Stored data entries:
- Opening Delimiter -

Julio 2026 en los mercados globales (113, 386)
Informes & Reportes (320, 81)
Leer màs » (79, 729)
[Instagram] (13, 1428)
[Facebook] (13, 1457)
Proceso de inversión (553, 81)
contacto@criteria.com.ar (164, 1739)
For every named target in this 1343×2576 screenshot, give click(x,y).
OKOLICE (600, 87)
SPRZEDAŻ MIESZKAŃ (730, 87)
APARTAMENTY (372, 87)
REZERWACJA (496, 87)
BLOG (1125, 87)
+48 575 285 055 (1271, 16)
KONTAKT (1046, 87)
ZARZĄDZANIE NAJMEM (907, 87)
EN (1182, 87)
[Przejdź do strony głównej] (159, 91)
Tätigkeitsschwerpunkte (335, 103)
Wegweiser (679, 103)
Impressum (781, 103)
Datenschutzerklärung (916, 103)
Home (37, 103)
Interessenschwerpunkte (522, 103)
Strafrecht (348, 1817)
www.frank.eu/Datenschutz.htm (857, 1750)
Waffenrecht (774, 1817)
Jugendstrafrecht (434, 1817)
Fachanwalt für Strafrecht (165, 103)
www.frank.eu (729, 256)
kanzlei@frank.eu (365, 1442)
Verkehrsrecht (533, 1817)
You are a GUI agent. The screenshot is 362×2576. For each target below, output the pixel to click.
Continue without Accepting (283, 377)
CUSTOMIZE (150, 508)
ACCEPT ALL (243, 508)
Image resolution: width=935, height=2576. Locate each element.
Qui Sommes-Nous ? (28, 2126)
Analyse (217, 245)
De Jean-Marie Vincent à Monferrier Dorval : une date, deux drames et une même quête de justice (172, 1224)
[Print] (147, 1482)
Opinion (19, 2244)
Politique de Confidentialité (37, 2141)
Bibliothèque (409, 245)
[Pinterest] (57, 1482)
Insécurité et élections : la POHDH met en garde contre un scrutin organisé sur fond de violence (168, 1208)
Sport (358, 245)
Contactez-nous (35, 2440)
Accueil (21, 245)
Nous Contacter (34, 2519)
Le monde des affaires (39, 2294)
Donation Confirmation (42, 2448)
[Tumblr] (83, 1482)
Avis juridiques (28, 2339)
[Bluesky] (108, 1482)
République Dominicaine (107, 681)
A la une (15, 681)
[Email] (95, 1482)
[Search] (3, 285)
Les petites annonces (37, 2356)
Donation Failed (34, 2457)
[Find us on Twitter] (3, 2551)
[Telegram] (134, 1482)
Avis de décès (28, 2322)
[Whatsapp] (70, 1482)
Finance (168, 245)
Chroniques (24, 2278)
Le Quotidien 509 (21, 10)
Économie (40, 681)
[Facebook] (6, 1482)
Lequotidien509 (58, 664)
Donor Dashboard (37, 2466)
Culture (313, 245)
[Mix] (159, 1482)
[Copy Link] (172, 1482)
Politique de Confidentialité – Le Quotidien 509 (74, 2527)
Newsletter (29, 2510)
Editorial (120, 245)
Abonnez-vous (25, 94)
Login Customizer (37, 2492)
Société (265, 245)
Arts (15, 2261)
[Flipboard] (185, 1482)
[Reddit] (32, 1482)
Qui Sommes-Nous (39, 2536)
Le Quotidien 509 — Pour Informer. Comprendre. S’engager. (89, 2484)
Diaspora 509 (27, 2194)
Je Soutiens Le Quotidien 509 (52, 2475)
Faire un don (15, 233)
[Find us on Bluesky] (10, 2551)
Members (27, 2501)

- Closing Delimiter -

#### EXERCISE INSTRUCTIONS:
Exactly one number is the expected answer: the count of lines in the entries where the word "click" is found.

#### OUTPUT:
2